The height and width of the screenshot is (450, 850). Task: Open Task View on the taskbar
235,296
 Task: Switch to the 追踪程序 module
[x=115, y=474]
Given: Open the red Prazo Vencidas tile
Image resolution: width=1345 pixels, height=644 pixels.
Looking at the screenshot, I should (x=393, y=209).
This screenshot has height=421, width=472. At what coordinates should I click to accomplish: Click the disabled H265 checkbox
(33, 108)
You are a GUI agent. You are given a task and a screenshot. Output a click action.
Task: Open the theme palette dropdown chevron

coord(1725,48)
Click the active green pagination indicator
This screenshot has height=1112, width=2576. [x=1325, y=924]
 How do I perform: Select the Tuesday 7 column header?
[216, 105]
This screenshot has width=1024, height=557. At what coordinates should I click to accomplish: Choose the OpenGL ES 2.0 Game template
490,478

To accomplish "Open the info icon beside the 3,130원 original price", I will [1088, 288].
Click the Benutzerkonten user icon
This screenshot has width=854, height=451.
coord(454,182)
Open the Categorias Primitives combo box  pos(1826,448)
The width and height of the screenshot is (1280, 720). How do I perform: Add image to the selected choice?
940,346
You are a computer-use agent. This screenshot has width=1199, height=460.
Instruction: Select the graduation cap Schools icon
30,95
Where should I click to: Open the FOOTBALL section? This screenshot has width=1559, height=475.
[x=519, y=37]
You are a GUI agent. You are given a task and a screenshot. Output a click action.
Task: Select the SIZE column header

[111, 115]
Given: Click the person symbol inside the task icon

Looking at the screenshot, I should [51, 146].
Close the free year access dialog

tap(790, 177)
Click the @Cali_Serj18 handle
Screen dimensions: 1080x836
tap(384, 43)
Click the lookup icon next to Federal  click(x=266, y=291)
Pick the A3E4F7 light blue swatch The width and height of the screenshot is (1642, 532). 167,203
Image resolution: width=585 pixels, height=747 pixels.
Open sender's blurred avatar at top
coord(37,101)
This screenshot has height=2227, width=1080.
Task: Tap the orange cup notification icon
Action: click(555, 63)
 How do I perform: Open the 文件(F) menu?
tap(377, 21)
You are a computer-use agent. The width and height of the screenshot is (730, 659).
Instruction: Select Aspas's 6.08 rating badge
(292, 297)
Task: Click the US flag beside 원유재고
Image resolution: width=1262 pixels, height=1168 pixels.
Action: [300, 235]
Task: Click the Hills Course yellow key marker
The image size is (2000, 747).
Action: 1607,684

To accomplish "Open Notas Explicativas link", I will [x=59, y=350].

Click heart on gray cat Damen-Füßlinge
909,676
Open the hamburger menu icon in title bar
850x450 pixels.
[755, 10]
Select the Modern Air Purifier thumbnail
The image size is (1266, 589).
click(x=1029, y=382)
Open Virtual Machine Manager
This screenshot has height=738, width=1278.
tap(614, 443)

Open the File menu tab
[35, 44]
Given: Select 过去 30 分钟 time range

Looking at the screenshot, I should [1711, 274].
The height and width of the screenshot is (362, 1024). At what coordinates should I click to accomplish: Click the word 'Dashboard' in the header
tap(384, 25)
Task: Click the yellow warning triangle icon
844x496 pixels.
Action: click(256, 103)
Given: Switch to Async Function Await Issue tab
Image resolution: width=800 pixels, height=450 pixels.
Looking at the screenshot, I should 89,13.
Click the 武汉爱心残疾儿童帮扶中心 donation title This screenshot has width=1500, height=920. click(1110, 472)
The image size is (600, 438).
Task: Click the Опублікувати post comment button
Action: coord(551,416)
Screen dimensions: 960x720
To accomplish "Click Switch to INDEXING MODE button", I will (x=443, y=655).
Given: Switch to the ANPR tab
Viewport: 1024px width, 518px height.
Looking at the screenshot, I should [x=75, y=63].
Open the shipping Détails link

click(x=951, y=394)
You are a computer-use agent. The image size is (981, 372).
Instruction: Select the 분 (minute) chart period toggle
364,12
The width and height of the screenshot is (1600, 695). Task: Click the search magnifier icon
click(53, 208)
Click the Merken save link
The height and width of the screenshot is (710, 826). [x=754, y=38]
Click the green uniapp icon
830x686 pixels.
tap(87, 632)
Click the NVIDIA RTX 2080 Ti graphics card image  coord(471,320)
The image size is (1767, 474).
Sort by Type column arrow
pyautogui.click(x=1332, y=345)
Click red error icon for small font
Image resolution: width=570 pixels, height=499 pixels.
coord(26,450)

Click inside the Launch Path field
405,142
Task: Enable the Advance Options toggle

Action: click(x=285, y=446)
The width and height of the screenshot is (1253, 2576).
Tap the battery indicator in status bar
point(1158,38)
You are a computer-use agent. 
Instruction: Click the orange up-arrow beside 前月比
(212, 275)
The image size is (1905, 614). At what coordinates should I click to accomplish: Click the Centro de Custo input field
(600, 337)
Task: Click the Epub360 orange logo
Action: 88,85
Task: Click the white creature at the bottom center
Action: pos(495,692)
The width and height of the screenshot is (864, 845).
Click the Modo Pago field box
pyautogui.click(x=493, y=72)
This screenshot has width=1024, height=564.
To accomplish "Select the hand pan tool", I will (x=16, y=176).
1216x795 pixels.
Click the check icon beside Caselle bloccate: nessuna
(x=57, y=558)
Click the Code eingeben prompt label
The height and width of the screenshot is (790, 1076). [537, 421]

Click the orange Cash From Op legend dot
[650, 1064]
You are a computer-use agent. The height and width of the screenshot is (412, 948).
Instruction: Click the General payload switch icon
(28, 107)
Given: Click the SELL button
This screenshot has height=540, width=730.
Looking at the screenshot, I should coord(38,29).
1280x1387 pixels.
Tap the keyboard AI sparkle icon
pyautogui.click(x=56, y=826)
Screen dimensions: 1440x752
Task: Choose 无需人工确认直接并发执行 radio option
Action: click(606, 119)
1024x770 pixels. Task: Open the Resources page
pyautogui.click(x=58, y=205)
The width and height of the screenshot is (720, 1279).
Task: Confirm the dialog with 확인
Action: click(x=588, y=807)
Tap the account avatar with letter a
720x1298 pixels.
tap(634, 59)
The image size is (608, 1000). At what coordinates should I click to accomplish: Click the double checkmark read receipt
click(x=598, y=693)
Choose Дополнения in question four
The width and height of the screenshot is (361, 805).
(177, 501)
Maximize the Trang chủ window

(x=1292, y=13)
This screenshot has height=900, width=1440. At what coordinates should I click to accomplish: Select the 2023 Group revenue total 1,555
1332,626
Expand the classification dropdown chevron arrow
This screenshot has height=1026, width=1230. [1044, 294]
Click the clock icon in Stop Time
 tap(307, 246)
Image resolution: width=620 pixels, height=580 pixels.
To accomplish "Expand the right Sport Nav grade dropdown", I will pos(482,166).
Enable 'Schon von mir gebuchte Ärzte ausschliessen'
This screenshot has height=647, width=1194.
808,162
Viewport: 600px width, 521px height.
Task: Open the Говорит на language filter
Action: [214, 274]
* * * *
## Task to complete
Copy out every record exactly; leave nothing out.

## Task answer
The height and width of the screenshot is (450, 850). Task: Open Task View on the taskbar
235,296
 Task: Switch to the 追踪程序 module
[x=115, y=474]
Given: Open the red Prazo Vencidas tile
Image resolution: width=1345 pixels, height=644 pixels.
Looking at the screenshot, I should (x=393, y=209).
This screenshot has height=421, width=472. At what coordinates should I click to accomplish: Click the disabled H265 checkbox
(33, 108)
You are a GUI agent. You are given a task and a screenshot. Output a click action.
Task: Open the theme palette dropdown chevron

coord(1725,48)
Click the active green pagination indicator
This screenshot has height=1112, width=2576. [x=1325, y=924]
 How do I perform: Select the Tuesday 7 column header?
[216, 105]
This screenshot has width=1024, height=557. At what coordinates should I click to accomplish: Choose the OpenGL ES 2.0 Game template
490,478

To accomplish "Open the info icon beside the 3,130원 original price", I will [1088, 288].
Click the Benutzerkonten user icon
This screenshot has width=854, height=451.
coord(454,182)
Open the Categorias Primitives combo box  pos(1826,448)
The width and height of the screenshot is (1280, 720). How do I perform: Add image to the selected choice?
940,346
You are a computer-use agent. This screenshot has width=1199, height=460.
Instruction: Select the graduation cap Schools icon
30,95
Where should I click to: Open the FOOTBALL section? This screenshot has width=1559, height=475.
[x=519, y=37]
You are a GUI agent. You are given a task and a screenshot. Output a click action.
Task: Select the SIZE column header

[111, 115]
Given: Click the person symbol inside the task icon

Looking at the screenshot, I should [51, 146].
Close the free year access dialog

tap(790, 177)
Click the @Cali_Serj18 handle
Screen dimensions: 1080x836
tap(384, 43)
Click the lookup icon next to Federal  click(x=266, y=291)
Pick the A3E4F7 light blue swatch The width and height of the screenshot is (1642, 532). 167,203
Image resolution: width=585 pixels, height=747 pixels.
Open sender's blurred avatar at top
coord(37,101)
This screenshot has height=2227, width=1080.
Task: Tap the orange cup notification icon
Action: click(555, 63)
 How do I perform: Open the 文件(F) menu?
tap(377, 21)
You are a computer-use agent. The width and height of the screenshot is (730, 659).
Instruction: Select Aspas's 6.08 rating badge
(292, 297)
Task: Click the US flag beside 원유재고
Image resolution: width=1262 pixels, height=1168 pixels.
Action: [300, 235]
Task: Click the Hills Course yellow key marker
The image size is (2000, 747).
Action: 1607,684

To accomplish "Open Notas Explicativas link", I will [x=59, y=350].

Click heart on gray cat Damen-Füßlinge
909,676
Open the hamburger menu icon in title bar
850x450 pixels.
[755, 10]
Select the Modern Air Purifier thumbnail
The image size is (1266, 589).
click(x=1029, y=382)
Open Virtual Machine Manager
This screenshot has height=738, width=1278.
tap(614, 443)

Open the File menu tab
[35, 44]
Given: Select 过去 30 分钟 time range

Looking at the screenshot, I should [1711, 274].
The height and width of the screenshot is (362, 1024). At what coordinates should I click to accomplish: Click the word 'Dashboard' in the header
tap(384, 25)
Task: Click the yellow warning triangle icon
844x496 pixels.
Action: click(256, 103)
Given: Switch to Async Function Await Issue tab
Image resolution: width=800 pixels, height=450 pixels.
Looking at the screenshot, I should 89,13.
Click the 武汉爱心残疾儿童帮扶中心 donation title This screenshot has width=1500, height=920. click(1110, 472)
The image size is (600, 438).
Task: Click the Опублікувати post comment button
Action: coord(551,416)
Screen dimensions: 960x720
To accomplish "Click Switch to INDEXING MODE button", I will (x=443, y=655).
Given: Switch to the ANPR tab
Viewport: 1024px width, 518px height.
Looking at the screenshot, I should [x=75, y=63].
Open the shipping Détails link

click(x=951, y=394)
You are a computer-use agent. The image size is (981, 372).
Instruction: Select the 분 (minute) chart period toggle
364,12
The width and height of the screenshot is (1600, 695). Task: Click the search magnifier icon
click(53, 208)
Click the Merken save link
The height and width of the screenshot is (710, 826). [x=754, y=38]
Click the green uniapp icon
830x686 pixels.
tap(87, 632)
Click the NVIDIA RTX 2080 Ti graphics card image  coord(471,320)
The image size is (1767, 474).
Sort by Type column arrow
pyautogui.click(x=1332, y=345)
Click red error icon for small font
Image resolution: width=570 pixels, height=499 pixels.
coord(26,450)

Click inside the Launch Path field
405,142
Task: Enable the Advance Options toggle

Action: click(x=285, y=446)
The width and height of the screenshot is (1253, 2576).
Tap the battery indicator in status bar
point(1158,38)
You are a computer-use agent. 
Instruction: Click the orange up-arrow beside 前月比
(212, 275)
The image size is (1905, 614). At what coordinates should I click to accomplish: Click the Centro de Custo input field
(600, 337)
Task: Click the Epub360 orange logo
Action: 88,85
Task: Click the white creature at the bottom center
Action: pos(495,692)
The width and height of the screenshot is (864, 845).
Click the Modo Pago field box
pyautogui.click(x=493, y=72)
This screenshot has width=1024, height=564.
To accomplish "Select the hand pan tool", I will (x=16, y=176).
1216x795 pixels.
Click the check icon beside Caselle bloccate: nessuna
(x=57, y=558)
Click the Code eingeben prompt label
The height and width of the screenshot is (790, 1076). [537, 421]

Click the orange Cash From Op legend dot
[650, 1064]
You are a computer-use agent. The height and width of the screenshot is (412, 948).
Instruction: Click the General payload switch icon
(28, 107)
Given: Click the SELL button
This screenshot has height=540, width=730.
Looking at the screenshot, I should coord(38,29).
1280x1387 pixels.
Tap the keyboard AI sparkle icon
pyautogui.click(x=56, y=826)
Screen dimensions: 1440x752
Task: Choose 无需人工确认直接并发执行 radio option
Action: click(606, 119)
1024x770 pixels. Task: Open the Resources page
pyautogui.click(x=58, y=205)
The width and height of the screenshot is (720, 1279).
Task: Confirm the dialog with 확인
Action: click(x=588, y=807)
Tap the account avatar with letter a
720x1298 pixels.
tap(634, 59)
The image size is (608, 1000). At what coordinates should I click to accomplish: Click the double checkmark read receipt
click(x=598, y=693)
Choose Дополнения in question four
The width and height of the screenshot is (361, 805).
(177, 501)
Maximize the Trang chủ window

(x=1292, y=13)
This screenshot has height=900, width=1440. At what coordinates should I click to accomplish: Select the 2023 Group revenue total 1,555
1332,626
Expand the classification dropdown chevron arrow
This screenshot has height=1026, width=1230. [1044, 294]
Click the clock icon in Stop Time
 tap(307, 246)
Image resolution: width=620 pixels, height=580 pixels.
To accomplish "Expand the right Sport Nav grade dropdown", I will pos(482,166).
Enable 'Schon von mir gebuchte Ärzte ausschliessen'
This screenshot has height=647, width=1194.
808,162
Viewport: 600px width, 521px height.
Task: Open the Говорит на language filter
Action: [214, 274]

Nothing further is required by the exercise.